◆ Assignment:
I need an exact copy of the lines from the one containing "Open BlockDualColumnComposer.php file" through the end of the records, without any pictures.

+++

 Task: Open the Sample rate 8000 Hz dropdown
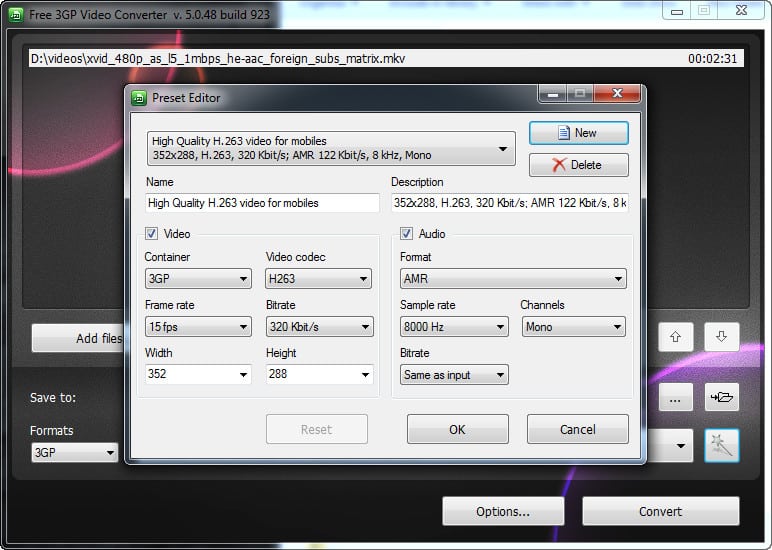pos(454,327)
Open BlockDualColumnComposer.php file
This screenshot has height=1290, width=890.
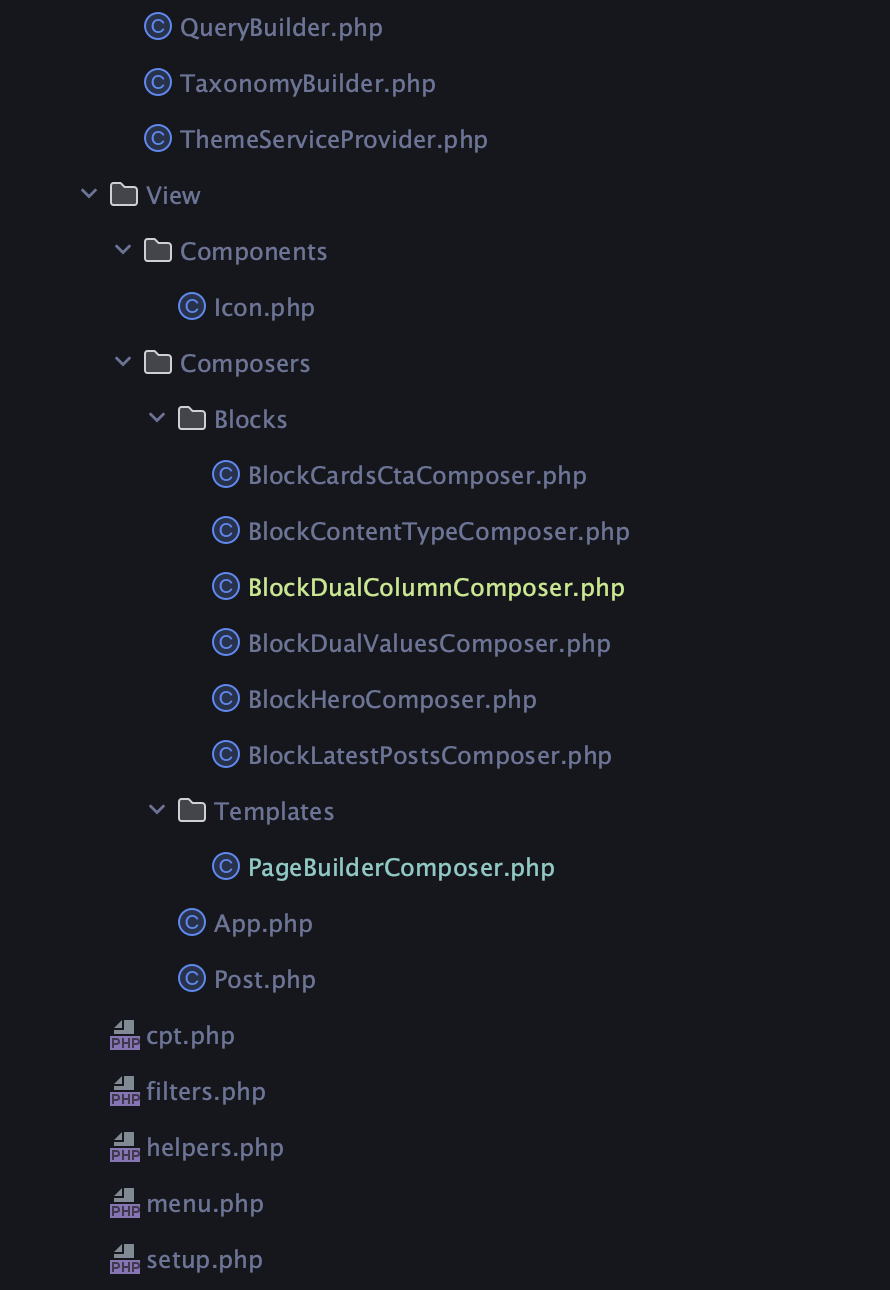point(436,587)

+++

◆ Answer section:
Open BlockDualColumnComposer.php file
This screenshot has height=1290, width=890.
point(436,587)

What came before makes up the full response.